The invention discloses a primer and a probe for detecting an RET fusion gene. The primer comprises an RET fusion mutation specificity reverse transcription primer, an RET gene fusion mutation detection specificity primer and a probe nucleotide sequence. The invention discloses a detection reagent kit for detecting the RET fusion gene. The detection reagent kit comprises an mRNA reverse transcription cDNA system, wherein the mRNA reverse transcription cDNA system is used for detecting the PCR reaction of the detection reagent. The specific primer and probe technology is adopted, so that the human RET gene fusion mutation can be specifically detected; a real-time fluorescent PCR system is established, and 17 fusion mutations of the RET genes can be simultaneously detected; the sensitivity is high, the mutation of 5 to 10 copies can be detected; the operation is simple, the detection is cheap, and the clinical application range is wide; the specimen detection range is wide, and the specimen can be fresh pathological tissues, paraffin-embedded tissues or pleural fluid; the detection speed is high, and the detection process can be completed in 90 minutes.

The invention discloses a detection kit and detection method for BRAF gene mutations, and belongs to the technical field of B2D10 currently first developed high-tech industrialization important field guide/biology/novel medical precise diagnosis and treatment equipment. The detection kit is characterized by comprising two pairs of specifically amplified primers for BRAF gene mutation loci, an efficient blocking probe of a wild sequence and a BRAF gene specific TaqMan fluorescent probe. The kit can detect specimens of which the number of the mutant copies is as low as 5 to 10, and the mutation content is as low as 0.1%. The detection kit can detect five gene mutations of a BRAF gene simultaneously, the sensitivity is high, operation is easy, detection is low in price, the clinical application range is wide, samples can adopt fresh pathological tissue or paraffin-embedded tissue or a pleural fluid or serum or plasma, the detection speed is high, and only 90 minutes are needed for completing the detection process.

The to-be solved technical problem of the invention is to provide a reagent for detecting the expression situation of target protein in a paraffin-embedded tissue.

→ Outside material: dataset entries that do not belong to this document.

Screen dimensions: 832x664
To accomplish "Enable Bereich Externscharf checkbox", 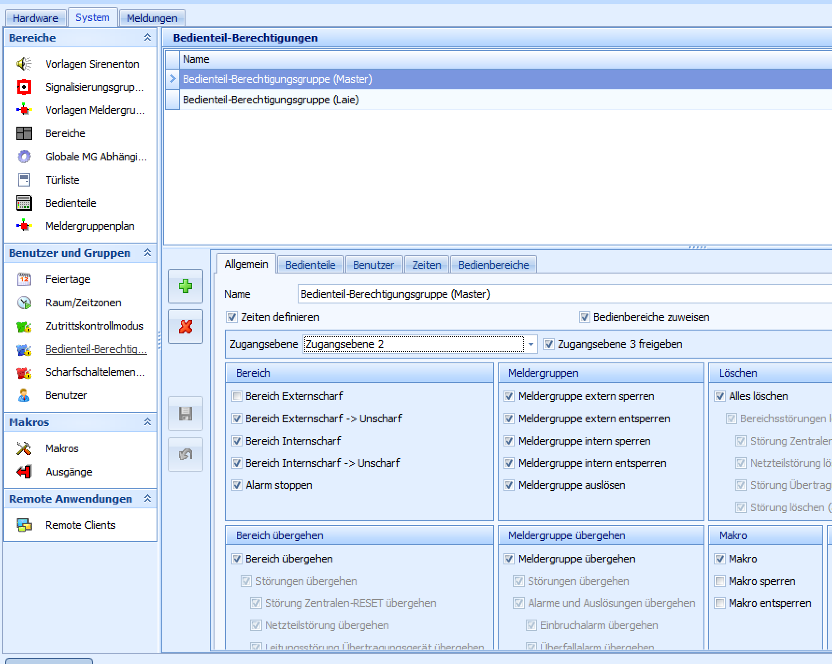I will (237, 396).
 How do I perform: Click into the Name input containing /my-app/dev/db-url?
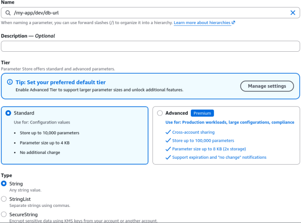click(150, 13)
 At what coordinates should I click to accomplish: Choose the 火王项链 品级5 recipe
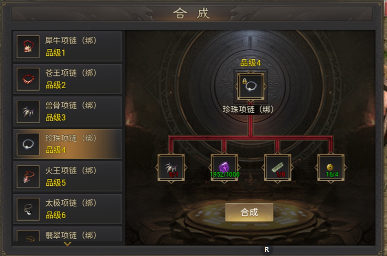point(67,176)
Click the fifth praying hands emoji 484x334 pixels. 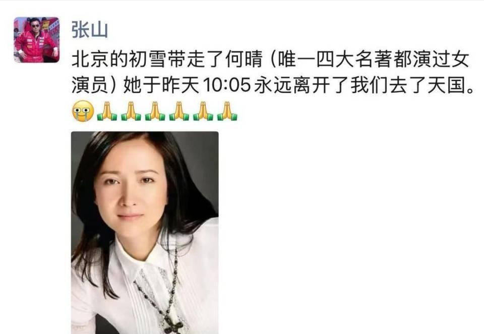[203, 111]
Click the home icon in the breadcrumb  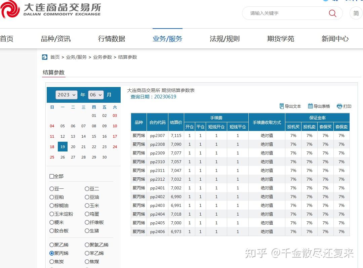pyautogui.click(x=44, y=57)
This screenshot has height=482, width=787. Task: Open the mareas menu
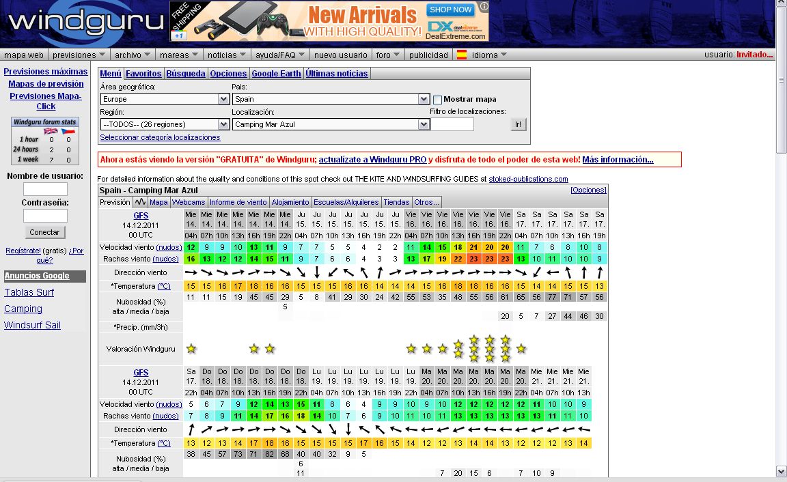(x=179, y=55)
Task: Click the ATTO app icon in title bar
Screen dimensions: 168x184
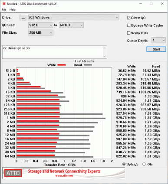Action: click(x=4, y=3)
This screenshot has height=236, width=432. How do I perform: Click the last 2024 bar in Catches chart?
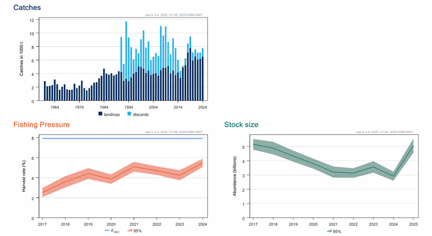point(203,79)
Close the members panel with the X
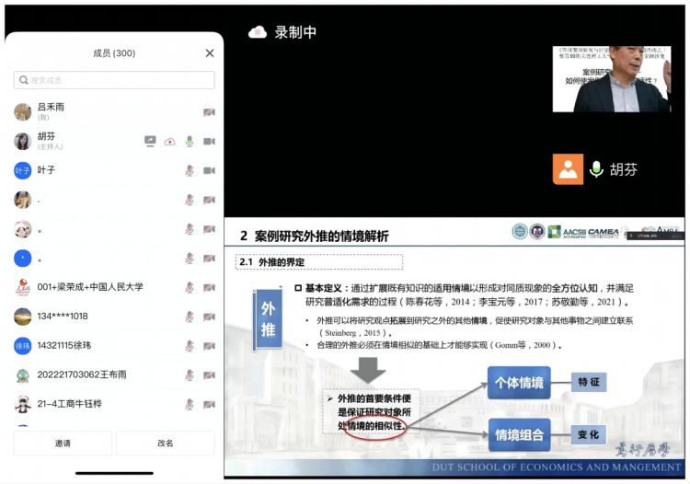The image size is (690, 484). 209,53
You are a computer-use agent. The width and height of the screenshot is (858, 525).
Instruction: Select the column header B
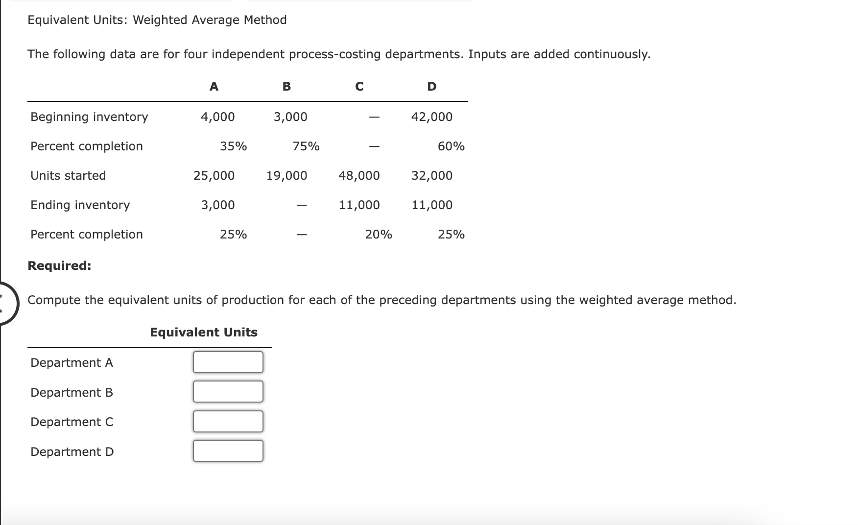point(286,87)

The technical scheme for solving the technical problem is to provide a kit for evaluating prognosis information of an esophagus cancer patient. The kit comprises four antibodies of target protein, and the four antibodies comprise delta-catenin, Dynamin-2, Erbin and LAP-1, and the kit also comprises goat serum, 0.01 M citrate restoration liquid, 3% H2O2, a Polymer reinforcing agent, a polymer, a DAB chromogenic reagent and a PBS solution. The kit can help to relatively simply practicably evaluate prognosis of esophagus cancer patients compared with an international TNM staging method, and is higher in both sensitivity and specificity compared with the TNM staging method, and is relatively suitable for esophagus cancer prognosis evaluation of countrymen.